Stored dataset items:
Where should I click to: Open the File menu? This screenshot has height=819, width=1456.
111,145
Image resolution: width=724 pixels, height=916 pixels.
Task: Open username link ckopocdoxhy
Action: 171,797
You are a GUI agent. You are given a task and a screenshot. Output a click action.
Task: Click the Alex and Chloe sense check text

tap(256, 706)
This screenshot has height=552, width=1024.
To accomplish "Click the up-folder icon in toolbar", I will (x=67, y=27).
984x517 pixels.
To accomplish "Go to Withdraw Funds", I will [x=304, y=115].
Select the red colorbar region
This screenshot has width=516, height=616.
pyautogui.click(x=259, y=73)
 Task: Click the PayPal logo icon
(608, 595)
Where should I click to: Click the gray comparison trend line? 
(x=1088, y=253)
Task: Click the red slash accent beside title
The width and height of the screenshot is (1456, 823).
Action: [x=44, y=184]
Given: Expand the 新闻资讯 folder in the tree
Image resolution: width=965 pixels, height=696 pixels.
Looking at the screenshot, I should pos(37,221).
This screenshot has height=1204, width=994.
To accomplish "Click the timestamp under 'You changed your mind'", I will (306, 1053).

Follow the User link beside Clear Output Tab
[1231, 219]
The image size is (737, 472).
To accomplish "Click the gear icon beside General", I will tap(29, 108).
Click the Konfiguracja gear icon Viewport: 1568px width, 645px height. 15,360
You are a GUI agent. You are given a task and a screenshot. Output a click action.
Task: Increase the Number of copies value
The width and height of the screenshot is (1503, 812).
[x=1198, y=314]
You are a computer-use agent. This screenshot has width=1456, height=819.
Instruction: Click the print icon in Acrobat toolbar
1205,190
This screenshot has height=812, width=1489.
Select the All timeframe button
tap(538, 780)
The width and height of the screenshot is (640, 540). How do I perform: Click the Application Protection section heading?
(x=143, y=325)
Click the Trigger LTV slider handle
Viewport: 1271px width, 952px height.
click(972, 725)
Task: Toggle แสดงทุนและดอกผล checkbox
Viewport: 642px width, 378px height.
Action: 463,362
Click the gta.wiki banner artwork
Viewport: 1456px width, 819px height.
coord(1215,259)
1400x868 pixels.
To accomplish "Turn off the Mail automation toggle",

Exercise task: Render the lines of the items as a Markdown table with the columns Row and Line, starting at the line containing "The width and height of the screenshot is (640, 540)." and running through the last line of the items. Omit blank lines.

Answer for this exercise:
| Row | Line |
|---|---|
| 1 | The width and height of the screenshot is (640, 540). How do I perform: Click the Application Protection section heading? |
| 2 | (x=143, y=325) |
| 3 | Click the Trigger LTV slider handle |
| 4 | Viewport: 1271px width, 952px height. |
| 5 | click(972, 725) |
| 6 | Task: Toggle แสดงทุนและดอกผล checkbox |
| 7 | Viewport: 642px width, 378px height. |
| 8 | Action: 463,362 |
| 9 | Click the gta.wiki banner artwork |
| 10 | Viewport: 1456px width, 819px height. |
| 11 | coord(1215,259) |
| 12 | 1400x868 pixels. |
| 13 | To accomplish "Turn off the Mail automation toggle", |